Figure 1: Our mantra for today: not all lines are straight (source)

We develop our models using TensorFlow and TensorFlow Probability. TensorFlow Probability is a Python library built on top of TensorFlow. We are going to start with the basic objects that we can find in TensorFlow Probability and understand how can we manipulate them. We will increase complexity incrementally over the following weeks and combine our probabilistic models with deep learning on modern hardware (e.g. GPU).

As usual, the code is available on my GitHub.

Definitions

Deterministic regression is a type of regression analysis where the relationship between the independent and dependent variables is known and fixed. Hence, it is a helpful tool for predicting the value of a dependent variable given a set of known independent variables. In other words, if the same inputs are provided to a deterministic regression model, it will always produce the same output.

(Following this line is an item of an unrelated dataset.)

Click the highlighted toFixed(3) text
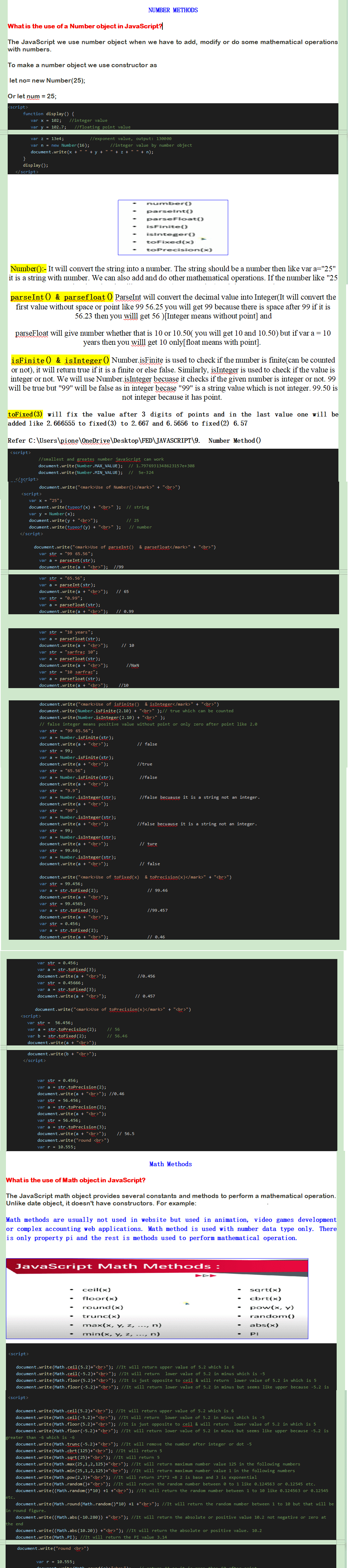 click(x=25, y=414)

If we think about linear regression models, the Gauss-Markov theorem immediately comes to mind since it establishes the optimality of the ordinary least squares (OLS) estimator under certain assumptions. In particular, the Gauss-Markov theorem states that the OLS estimator is the best linear unbiased estimator (BLUE), meaning it has the smallest variance among all linear unbiased estimators. However, the Gauss-Markov theorem does not address the issue of uncertainty or belief in the estimates, which is a crucial aspect of the probabilistic approaches.

On the other hand, probabilistic regression treats the way that the independent and dependent variables interact as unknown and assumes that they can vary from one data set to another. Instead of predicting a single value for the dependent variable, a probabilistic regression model predicts a probability distribution for the possible values of the dependent variable. It allows the model to account for uncertainty and variability in the data and can provide more accurate predictions in some cases.

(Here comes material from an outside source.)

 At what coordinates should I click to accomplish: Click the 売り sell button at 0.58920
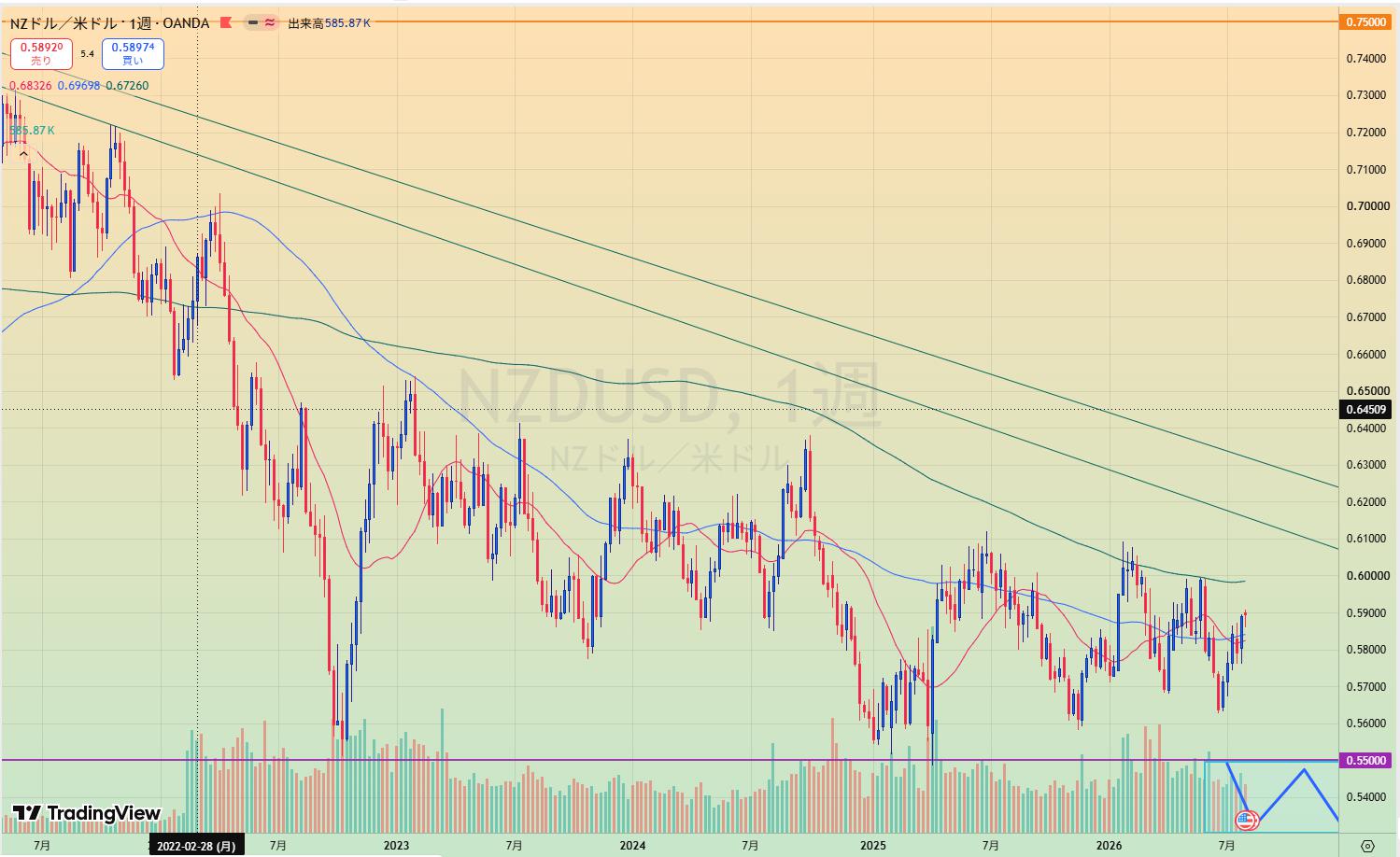pos(42,53)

Let’s give a simple example to simplify the understanding. A researcher studies the relationship between students’ time studying for a test and their scores. In this scenario, the researcher could use the OLS method to estimate the slope and intercept of the regression line and use the Gauss-Markov theorem to justify the choice of this estimator. However, as we stated before, the Gauss-Markov theorem does not address the issue of uncertainty or belief in the estimates. In the probabilistic world, the emphasis is on using probability to describe the uncertainty or belief in the model or parameter, rather than just the optimality of the estimator. Thus, we might use a different approach to estimating the slope and intercept of the regression line. Consequently, we might come to a different conclusion about the relationship between study time and test scores based on the data and the prior belief in the slope and intercept values.

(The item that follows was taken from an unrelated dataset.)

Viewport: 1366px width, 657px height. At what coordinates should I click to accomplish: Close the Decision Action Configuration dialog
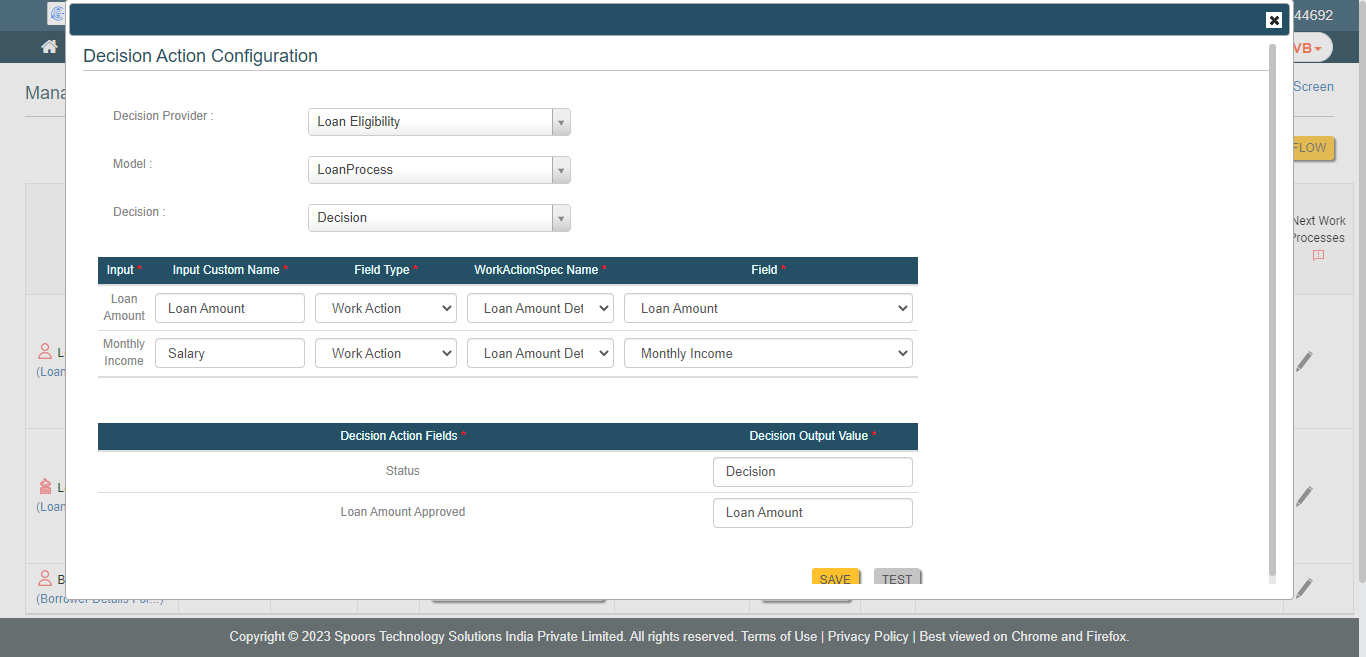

Bayesian Statistics and the Bias–variance Trade-off

Probabilistic regression can be seen as a form of Bayesian statistics. It involves treating the unknown relationship between the independent and dependent variables as a random variable and estimating its probability distribution based on the available data. In this way, we can think of it as a way to incorporate uncertainty and variability into regression analysis. Recall that Bayesian statistics is a framework for statistical analysis in which all unknown quantities are treated as random variables, and their probability distributions are updated as new data is observed. This is in contrast to classical statistics, which typically assumes that unknown quantities are fixed, but unknown parameters.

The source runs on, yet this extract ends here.